Disclaimer: Nothing in this blog is related to the author’s day-to-day work. The content is neither affiliated nor sponsored by any companies. The story in this post is NOT based on a true event.

What if there is no ground truth, but we still need to produce a number?

A few months ago, a security researcher friend of mine, let’s call him Jason, shared an exciting update: he partially reverse-engineered a peer-to-peer botnet protocol and planted a few spy nodes into the network to track the botnet!

What wonderful news! Just so you know, a peer-to-peer or “p2p” botnet* is a network of compromised and controlled computers, “bots,” that use a p2p structure to be controlled without the need for a centralized command-and-control server. To keep the network active and updated, such botnets usually have their own communication protocol. Jason could forge a few network nodes and monitor the traffic without being noticed by the botnet owner.

However, Jason was unable to determine the size of the botnet or its growth rate, among other things. He couldn’t continue his investigation without such a number. It was because the malware author limited the network connectivity rate so that a node could only discover and connect to a fixed list of randomly assigned nodes, which was later discovered to be caused by a random seed initialization failure in the code. As a result, Jason couldn’t estimate the size of the botnet because he only saw the same list of nodes every day:

1455, 4089, 19234, …., 57899, 69970

“Wait, is it true that each node has a unique numerical ID? I mean, numerical!”, I said.

“Yes, the disassembled code can confirm, but only the bot itself can know its own ID when initialize and we don’t know how fast it can grow, plus the node assignment algorithm takes MOD to a prime number …” Jason said.

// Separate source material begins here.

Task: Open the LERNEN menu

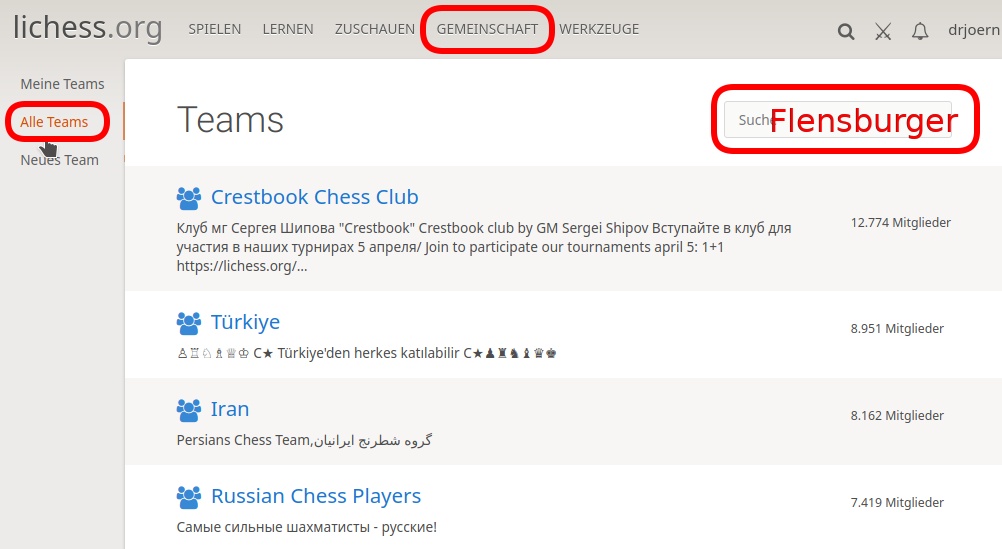Action: [x=288, y=29]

“Sorry for interrupting but I might have a brilliant idea. Can you plant a few more of your spy nodes in the botnet and confirm if new nodes IDs are always larger than the old ones?” I said.

A few days later.

“Yes, all new nodes can have larger numerical IDs than before, so?” Jason said.

“Have you heard of German Tank Problem *?” I said, “Let’s get back in 1944.”

Before D-Day in WWII, the US Army needed to estimate the number of Panzer V tanks to be used, but the Allies only had a few serial numbers of captured or destroyed tanks, so mathematicians devised an estimation method. The approximated median can be used to estimate the number of tanks:

$\widehat{N} = \frac{k+1}{k}m -1 = m + \frac{m}{k} -1$

where $m$ is the largest series number and $k$ is the sample size. It can be understood in this way:

There must be more tanks produced later the largest series number one, but how many more? If we knew all series numbers ($m$=$k$), $m$ is the number of tanks and no more tank after number $m$. Since we randomly sample in the series number, we could have missed a gap of series number because $k$ was smaller than $m$, and $m/k$ can be a good (unbiased) guess of expectation so we need to add it back. Why minus one? Well, it can be as simple as reduction when $m=k$ so $\widehat{N} = m$, but the true reason comes from the argument between frequentist and Bayesian, please read further and find out. Such method, called Minimum-Variance Unbiased Estimator (MVUE), could accurately estimate the population size with very limited sampling. Most important, the sampling in the sequence didn’t have to be uniform.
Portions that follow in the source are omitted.